#### DIRECTIONS FOR THIS TASK
Could you reproduce the part of the material that opens with the line containing "Switch to the Деривативы tab" and closes with the line containing "Collapse the CT_spira...lectrics", both of those lines included? Output those lines word for word and nothing more.

[Begin INFORMATION GIVEN]

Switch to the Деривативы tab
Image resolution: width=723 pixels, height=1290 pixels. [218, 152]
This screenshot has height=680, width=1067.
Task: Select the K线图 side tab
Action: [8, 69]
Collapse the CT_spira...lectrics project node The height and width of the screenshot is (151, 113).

[End INFORMATION GIVEN]
[Begin INFORMATION GIVEN]

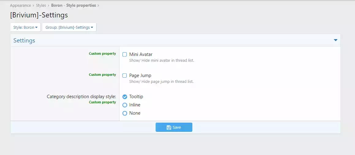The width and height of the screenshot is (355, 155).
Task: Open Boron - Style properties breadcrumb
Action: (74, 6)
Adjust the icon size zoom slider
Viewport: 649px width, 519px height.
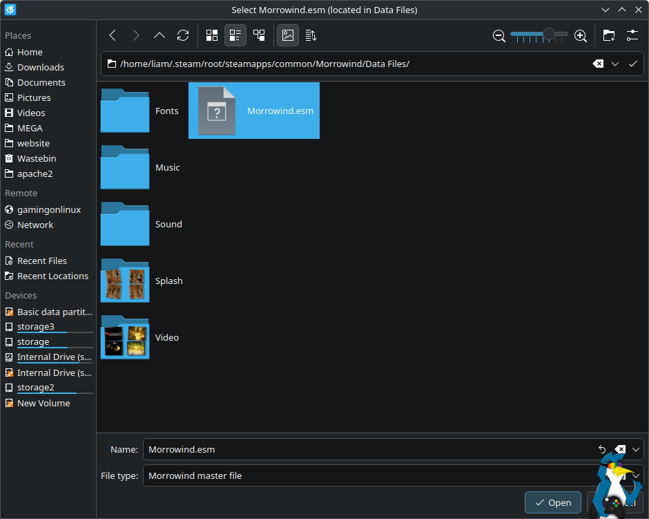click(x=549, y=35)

[End INFORMATION GIVEN]

#### EXERCISE OUTPUT
Switch to the Деривативы tab
Image resolution: width=723 pixels, height=1290 pixels. [218, 152]
This screenshot has height=680, width=1067.
Task: Select the K线图 side tab
Action: [8, 69]
Collapse the CT_spira...lectrics project node The height and width of the screenshot is (151, 113).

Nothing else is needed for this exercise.